::: Records shown :::
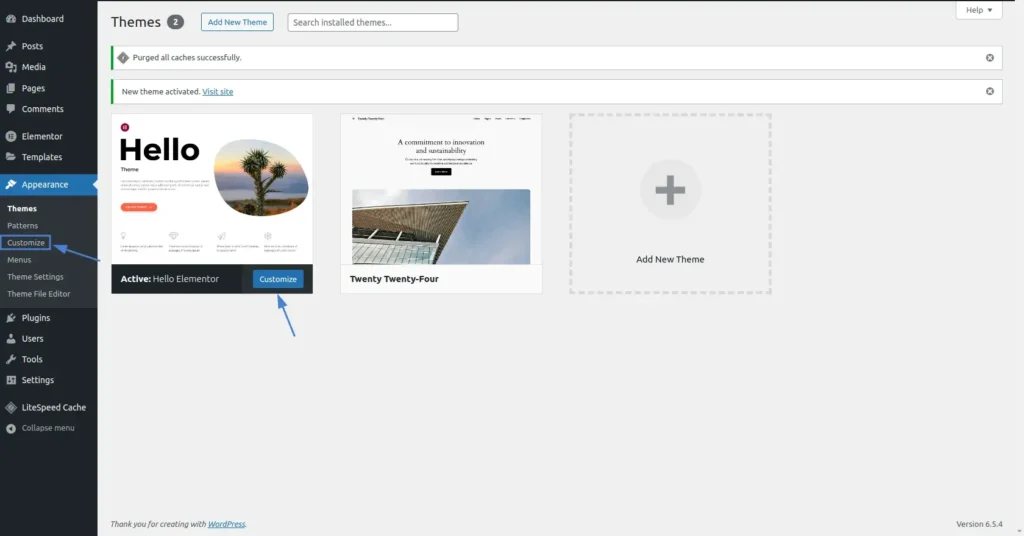Open Tools via the wrench icon
The image size is (1024, 536).
11,359
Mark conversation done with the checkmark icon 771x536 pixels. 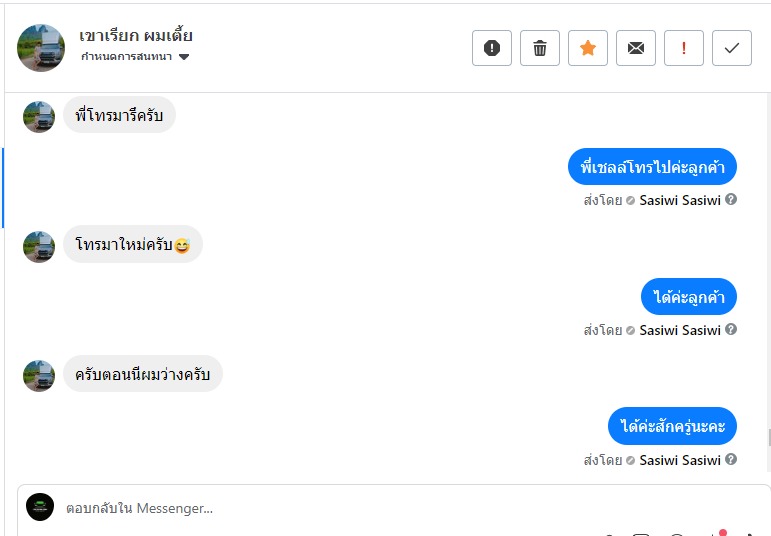732,48
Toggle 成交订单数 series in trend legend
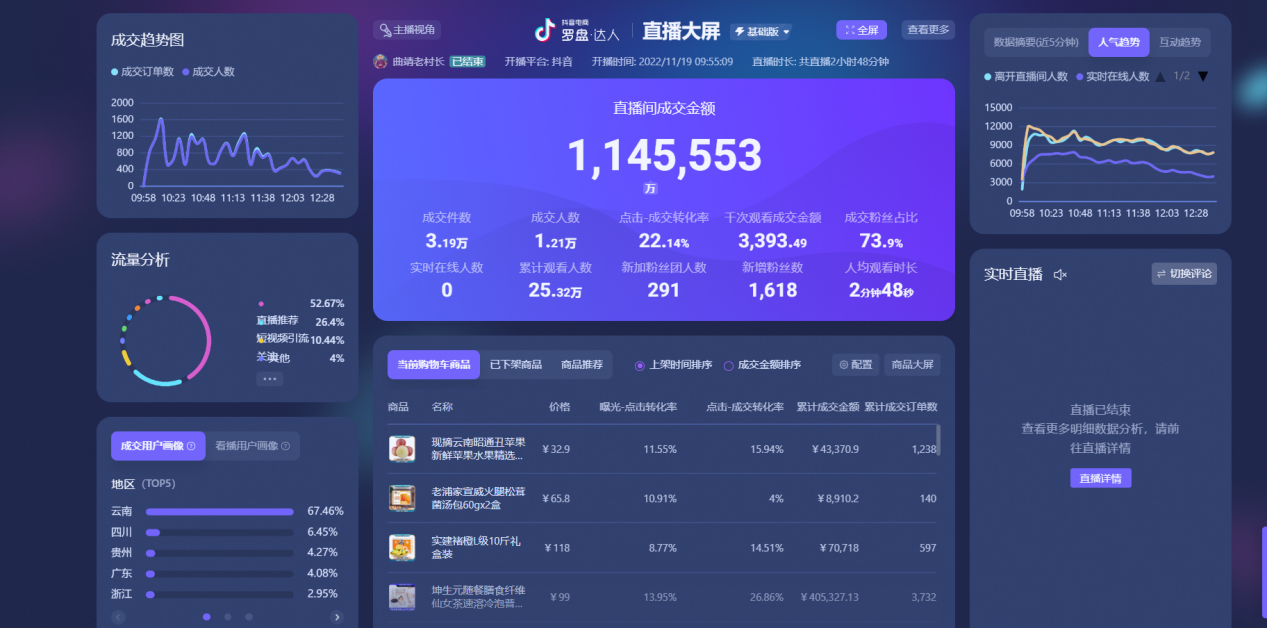1267x628 pixels. point(143,72)
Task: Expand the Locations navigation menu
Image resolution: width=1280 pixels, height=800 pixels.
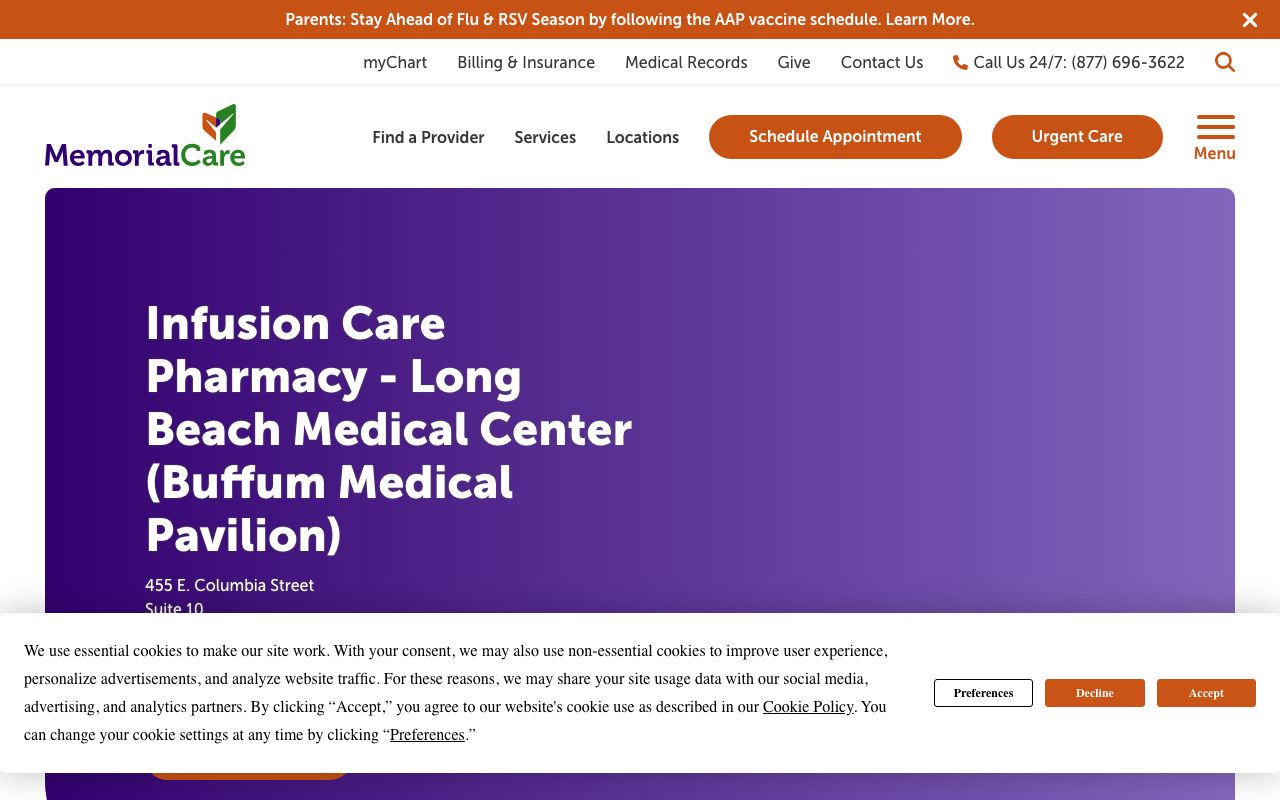Action: click(x=642, y=137)
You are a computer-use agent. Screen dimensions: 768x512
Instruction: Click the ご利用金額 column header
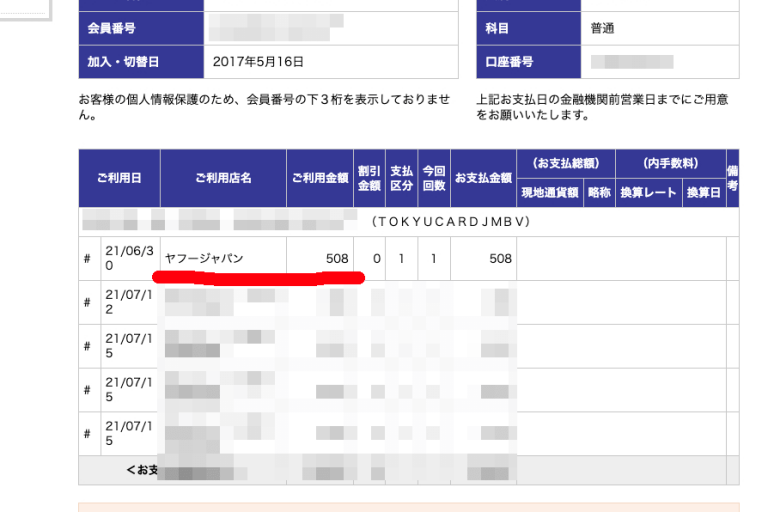click(x=320, y=178)
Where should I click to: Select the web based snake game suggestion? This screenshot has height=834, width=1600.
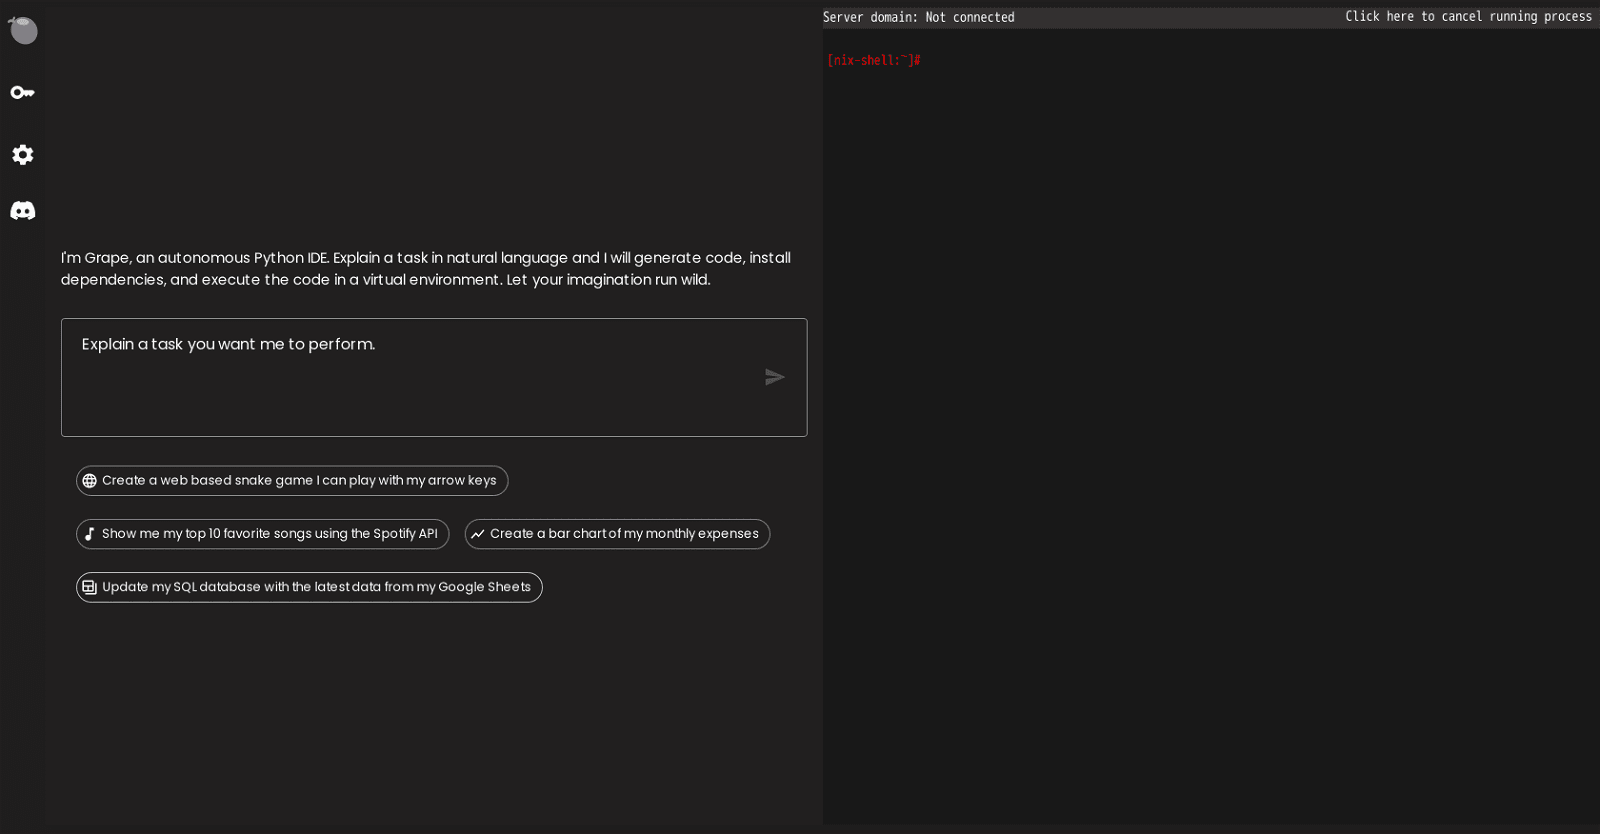[299, 481]
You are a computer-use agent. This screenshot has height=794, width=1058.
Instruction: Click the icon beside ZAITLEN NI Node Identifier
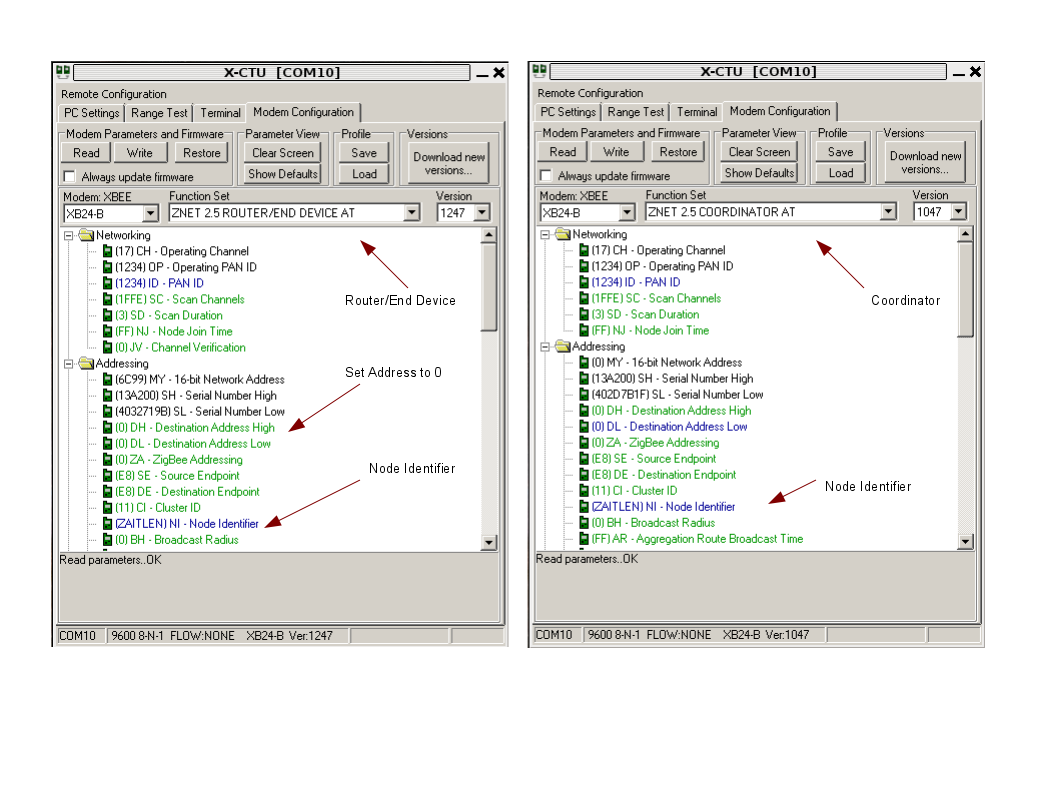tap(106, 523)
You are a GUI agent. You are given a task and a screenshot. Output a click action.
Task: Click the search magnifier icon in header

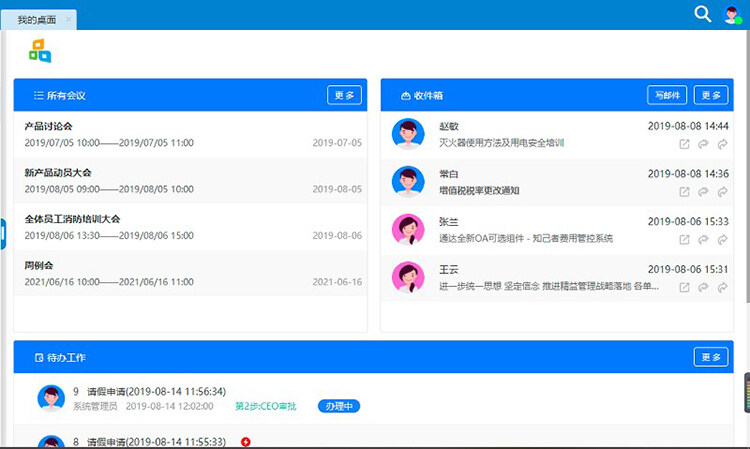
:::
### Problem details
Scan the entries above for the word "agent". Report the lines that hold it.

### Solution below
You are a computer-use agent. Screen dimensions: 768x512
You are a computer-use agent. This screenshot has height=794, width=1058.
You are a GUI agent. You are given a task and a screenshot. Output a click action.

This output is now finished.